This bumps the internal inode mapping generation number....

>   What's worse is, the fs can even do a snapshot of that involved inode,
>   so that the current copy of that 1K short-written block will not be
>   freed.
> 
> - copy_folio_from_iter_atomic() copied the remaining 3K bytes

No, we don't get that far. iomap_begin_write() calls
__iomap_get_folio() to get and lock the folio again, then calls
folio_ops->iomap_valid() to check that the iomap is still valid.

In the above case, the cookie in the iomap (the mapping generation
number at the time the iomap was created by ->iomap_begin) won't
match the current inode mapping generation number as it was bumped
on writeback.

Hence the iomap is marked IOMAP_F_STALE, the current write is
aborted before it starts, then iomap_write_iter() sees IOMAP_F_STALE
and restarts the write again.

We then get a new mapping from ops->iomap_begin() with a new 1 block
reservation for the remaining 3kB of data to be copied into that
block.

i.e. iomaps are cached information, and we have to validate that the
mapping has not changed once we have all the objects we are about to
modify locked and ready for modification.

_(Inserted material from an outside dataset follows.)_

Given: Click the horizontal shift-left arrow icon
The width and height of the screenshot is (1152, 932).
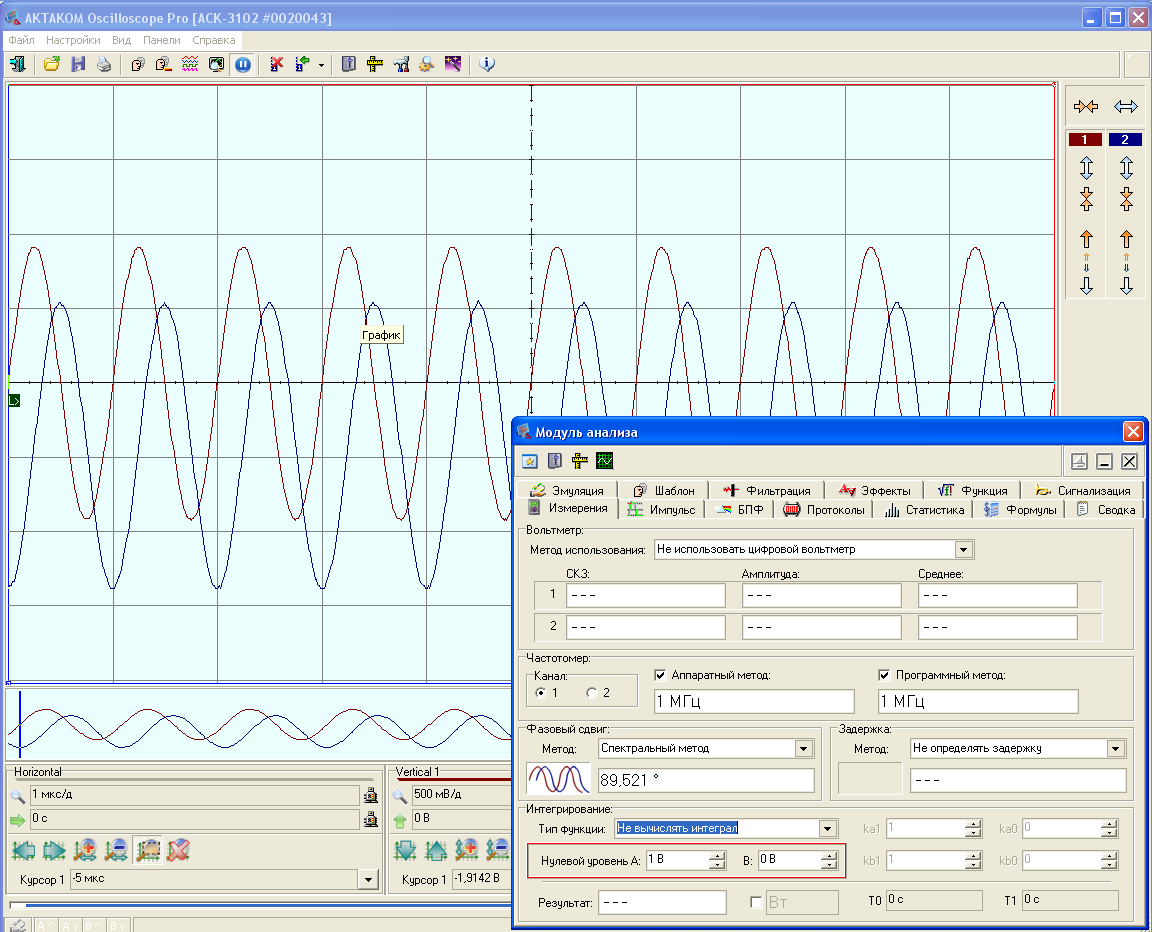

>   All these happens inside the do {} while () loop of
>   iomap_write_iter(), thus no iomap_begin() callback can be triggered to
>   allocate extra space.
> 
> - __iomap_put_folio() unlocked and put the folio 0 again.
> 
> - Now a writeback got started for that folio at file offset 0 again
>   This requires another free data block from the fs.
> 
> In that case, iomap_begin() only reserved one block of data.
> But in the end, we wrote 2 blocks of data due to short copy.
> 
> I'm wondering what's the proper handling of short copy during buffered
> write.

> Is there any special locking I missed preventing the folio from being
> written back halfway?

Not locking, just state validation and IOMAP_F_STALE. i.e.
filesystems that use delalloc or cow absolutely need to implement
folio_ops->iomap_valid() to detect stale iomaps....

> Or is it just too hard to trigger such case in the real world?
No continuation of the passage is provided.